The Egg-Bot Gets A Little Wax Stabby

eggbot

With Easter just around the corner, [Windell and Lenore] over at Evil Mad Scientist Laboratories have come out with a new upgrade for their Egg-Bot. It’s called the Electro-Kistka and it allows your Egg-Bot to do wax-resist egg dying — in the same style as Ukranian Pysanky.

This isn’t the first time someone’s strapped a kistka to an Egg-Bot, but after seeing how much fun their customers were having, [Windell and Lenore] decided to make their own. It consists of two main components, a heater assembly that attaches to the Egg-Bot’s arm, and a power control board. To apply the wax they are using a kistka tip (looks like a soldering iron tip with a hole through it) which feeds molten wax onto the egg through capillary action.

It works almost exactly the same as the regular Egg-Bot arm, but allows you to dye your eggs with a very stark contrast as the wax repels dye perfectly. Just take a look at the following intricate designs.

multi
An example of a 4-step multi-color egg using this method

Still — using the EggBot kinda seems like cheating. Of course it would be fun to make a whole bunch of super intricate eggs, take them to the extended family get-together on Easter, and convince everyone you’re a master egg decorator.

13 thoughts on “The Egg-Bot Gets A Little Wax Stabby

    1. Well…now I have it. :P
      I’m curious as to how much of those image search results are legit, and how many are just fake. The disease-looking ones I think are more likely to be real, since you could have a crater-shaped piece of skin from a ruptured cyst, or skin which is inflamed in a circle. The body-jewelry (in large clusters)…if that’s real, it takes a lot of work to put in, and a lot of work to keep in. Like, normal piercings always have a tendency to be slowly ejected from the body, especially if the piercing isn’t through thick enough skin. Those pics show something that is essentially waiting to pop out, since it’s not even in an earring-like shape, to keep it attached *through* the skin. i.e. It’s just sitting on the surface.

  1. They say they have problems lining up multi-coloured eggs, since I assume they blow out the contents of the shell before they start why not just make 2 holes in one end and use those to match up to two pins for registration?

      1. Traditionally, you don’t empty the eggs *or* boil them, before you start your work. Boiling them makes the dyes not stick, and an egg with a hole in it is too weak to easily work on. What you do is make the egg, then either leave it to dry out/rot internally, or puncture a hole after you’ve finished the visuals. It’s very possible to screw up and break your whole egg that just took you two hours to finish, so a lot of people just leave the guts inside. (Hint: don’t ever break some old eggs from grandma. ;)

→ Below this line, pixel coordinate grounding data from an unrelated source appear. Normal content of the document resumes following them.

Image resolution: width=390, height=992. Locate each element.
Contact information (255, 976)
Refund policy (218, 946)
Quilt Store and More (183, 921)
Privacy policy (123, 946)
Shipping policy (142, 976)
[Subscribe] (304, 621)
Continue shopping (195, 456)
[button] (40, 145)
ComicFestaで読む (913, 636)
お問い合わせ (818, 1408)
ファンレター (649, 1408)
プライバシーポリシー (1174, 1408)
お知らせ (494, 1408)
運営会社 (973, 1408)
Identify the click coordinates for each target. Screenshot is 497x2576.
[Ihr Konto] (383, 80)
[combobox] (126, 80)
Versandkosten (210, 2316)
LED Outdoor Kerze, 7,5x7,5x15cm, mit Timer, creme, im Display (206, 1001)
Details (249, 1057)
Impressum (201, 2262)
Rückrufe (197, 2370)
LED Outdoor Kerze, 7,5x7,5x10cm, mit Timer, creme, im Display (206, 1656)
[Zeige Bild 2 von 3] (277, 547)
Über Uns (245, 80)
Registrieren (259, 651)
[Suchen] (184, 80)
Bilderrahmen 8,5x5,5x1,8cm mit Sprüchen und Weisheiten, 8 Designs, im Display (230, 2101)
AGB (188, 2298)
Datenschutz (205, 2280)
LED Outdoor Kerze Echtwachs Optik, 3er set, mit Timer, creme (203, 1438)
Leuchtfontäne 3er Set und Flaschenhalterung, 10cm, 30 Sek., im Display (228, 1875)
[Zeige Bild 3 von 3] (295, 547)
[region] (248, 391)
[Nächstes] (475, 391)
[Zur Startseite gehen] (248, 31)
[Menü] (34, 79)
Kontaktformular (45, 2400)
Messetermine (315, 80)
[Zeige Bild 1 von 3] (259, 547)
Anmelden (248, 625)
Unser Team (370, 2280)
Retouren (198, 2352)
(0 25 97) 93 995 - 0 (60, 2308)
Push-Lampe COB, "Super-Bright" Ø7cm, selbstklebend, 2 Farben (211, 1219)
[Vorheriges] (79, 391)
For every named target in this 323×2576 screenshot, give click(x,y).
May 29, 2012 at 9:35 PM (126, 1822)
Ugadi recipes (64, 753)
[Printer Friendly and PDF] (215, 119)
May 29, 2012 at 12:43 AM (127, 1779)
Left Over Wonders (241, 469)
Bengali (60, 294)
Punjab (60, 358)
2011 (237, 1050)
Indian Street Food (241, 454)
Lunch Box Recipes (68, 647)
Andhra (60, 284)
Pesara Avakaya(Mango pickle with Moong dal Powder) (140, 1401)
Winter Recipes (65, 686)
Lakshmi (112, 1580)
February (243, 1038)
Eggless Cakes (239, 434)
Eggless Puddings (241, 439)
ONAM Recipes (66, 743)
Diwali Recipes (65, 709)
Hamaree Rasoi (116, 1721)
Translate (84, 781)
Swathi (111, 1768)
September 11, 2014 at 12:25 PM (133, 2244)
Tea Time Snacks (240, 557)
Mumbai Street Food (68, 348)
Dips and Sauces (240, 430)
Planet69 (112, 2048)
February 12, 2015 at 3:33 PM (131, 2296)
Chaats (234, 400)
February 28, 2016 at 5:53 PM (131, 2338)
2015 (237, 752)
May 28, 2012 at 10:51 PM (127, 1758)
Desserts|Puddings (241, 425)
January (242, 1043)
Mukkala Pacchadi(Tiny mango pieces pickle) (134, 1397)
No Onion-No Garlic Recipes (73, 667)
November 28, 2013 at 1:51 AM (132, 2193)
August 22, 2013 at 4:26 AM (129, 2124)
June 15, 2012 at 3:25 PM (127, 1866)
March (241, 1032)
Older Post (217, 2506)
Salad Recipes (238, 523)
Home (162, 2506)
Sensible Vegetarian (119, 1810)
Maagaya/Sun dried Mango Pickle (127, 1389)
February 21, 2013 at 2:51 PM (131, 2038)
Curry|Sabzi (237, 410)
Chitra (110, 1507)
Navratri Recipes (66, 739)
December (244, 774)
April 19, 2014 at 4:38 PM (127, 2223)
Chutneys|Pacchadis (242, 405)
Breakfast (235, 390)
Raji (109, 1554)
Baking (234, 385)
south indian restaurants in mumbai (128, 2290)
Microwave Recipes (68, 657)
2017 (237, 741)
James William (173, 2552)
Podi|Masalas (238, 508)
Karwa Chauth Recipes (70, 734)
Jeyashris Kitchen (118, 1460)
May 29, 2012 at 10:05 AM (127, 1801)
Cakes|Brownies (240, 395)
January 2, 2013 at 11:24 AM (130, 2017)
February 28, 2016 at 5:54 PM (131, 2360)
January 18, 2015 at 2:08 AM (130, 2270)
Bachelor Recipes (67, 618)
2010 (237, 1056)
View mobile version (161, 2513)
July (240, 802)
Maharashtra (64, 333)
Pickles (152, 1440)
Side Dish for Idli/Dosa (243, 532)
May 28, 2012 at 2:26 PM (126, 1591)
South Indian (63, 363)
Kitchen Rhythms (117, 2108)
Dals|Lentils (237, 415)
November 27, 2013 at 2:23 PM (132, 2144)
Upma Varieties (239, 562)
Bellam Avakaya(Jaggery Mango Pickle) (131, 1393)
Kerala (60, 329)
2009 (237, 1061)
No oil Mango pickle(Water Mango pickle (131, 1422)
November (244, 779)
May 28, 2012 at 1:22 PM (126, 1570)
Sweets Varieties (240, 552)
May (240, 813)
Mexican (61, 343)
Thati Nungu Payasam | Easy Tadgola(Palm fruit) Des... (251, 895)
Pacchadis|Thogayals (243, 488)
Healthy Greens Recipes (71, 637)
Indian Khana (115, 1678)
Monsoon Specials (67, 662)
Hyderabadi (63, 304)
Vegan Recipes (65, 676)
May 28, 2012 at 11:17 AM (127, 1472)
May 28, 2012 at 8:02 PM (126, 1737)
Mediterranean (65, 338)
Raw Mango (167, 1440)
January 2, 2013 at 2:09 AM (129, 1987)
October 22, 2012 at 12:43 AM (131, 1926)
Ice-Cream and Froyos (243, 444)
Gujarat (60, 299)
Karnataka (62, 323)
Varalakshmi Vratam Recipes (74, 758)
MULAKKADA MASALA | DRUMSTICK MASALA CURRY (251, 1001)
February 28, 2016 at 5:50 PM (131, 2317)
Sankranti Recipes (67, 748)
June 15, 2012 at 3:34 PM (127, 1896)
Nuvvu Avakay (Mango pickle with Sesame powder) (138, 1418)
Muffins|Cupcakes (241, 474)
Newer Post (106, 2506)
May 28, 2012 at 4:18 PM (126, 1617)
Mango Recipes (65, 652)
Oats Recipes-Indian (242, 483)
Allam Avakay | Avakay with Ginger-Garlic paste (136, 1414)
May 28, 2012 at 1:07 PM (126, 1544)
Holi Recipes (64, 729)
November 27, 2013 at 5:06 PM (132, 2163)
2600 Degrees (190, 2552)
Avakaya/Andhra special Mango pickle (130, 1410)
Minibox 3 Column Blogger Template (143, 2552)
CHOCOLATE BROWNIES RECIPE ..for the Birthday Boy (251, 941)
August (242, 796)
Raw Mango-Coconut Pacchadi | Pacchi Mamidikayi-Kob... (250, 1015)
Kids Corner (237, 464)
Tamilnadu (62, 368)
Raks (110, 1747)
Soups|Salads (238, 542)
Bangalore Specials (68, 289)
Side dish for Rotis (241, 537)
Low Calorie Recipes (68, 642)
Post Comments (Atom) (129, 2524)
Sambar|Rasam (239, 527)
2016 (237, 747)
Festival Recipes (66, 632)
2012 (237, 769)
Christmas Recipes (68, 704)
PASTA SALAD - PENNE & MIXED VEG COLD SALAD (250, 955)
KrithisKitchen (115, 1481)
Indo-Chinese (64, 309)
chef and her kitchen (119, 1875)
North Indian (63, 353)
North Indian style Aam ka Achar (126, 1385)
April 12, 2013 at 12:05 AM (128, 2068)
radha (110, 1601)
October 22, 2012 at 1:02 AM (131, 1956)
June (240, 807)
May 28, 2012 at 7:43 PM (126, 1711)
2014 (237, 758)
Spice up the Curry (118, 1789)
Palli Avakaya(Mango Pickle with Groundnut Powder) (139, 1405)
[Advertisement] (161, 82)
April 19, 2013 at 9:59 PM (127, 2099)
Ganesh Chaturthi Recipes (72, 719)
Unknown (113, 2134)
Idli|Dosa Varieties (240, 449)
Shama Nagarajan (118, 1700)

          1. -2 points for not listening. “Boiling them makes the dyes not stick”. Your statement continues to be true, though the application of it would render the eggs useless.

            Also, it’s gross to inherit a hard boiled egg from your babcia.

    1. Not just you. I have a kodak easyshare photo printer here that I have had my eye on hacking to turn into a resist printer (it uses thermal transferred wax films to print.) Also seems like a way to make silkscreen and soldermasks as well.

      The question of course is whether the wax will hold up to the etchant, how good it seals, and whether the heat would actually even transfer locally to a copper board (I have a feeling that the last question is what will kill the idea.

      Something like this would eliminate that problem by heating the wax separately. Preheating the board would help facilitate transfer of the wax from the head to the board.

      Using exactly this wouldn’t work well because it is doing it dot by dot. For a board, you want continuous lines. I suppose the wax would not be precise enough that the dots might blend together, though. On the other hand, that would also be bad for resolution.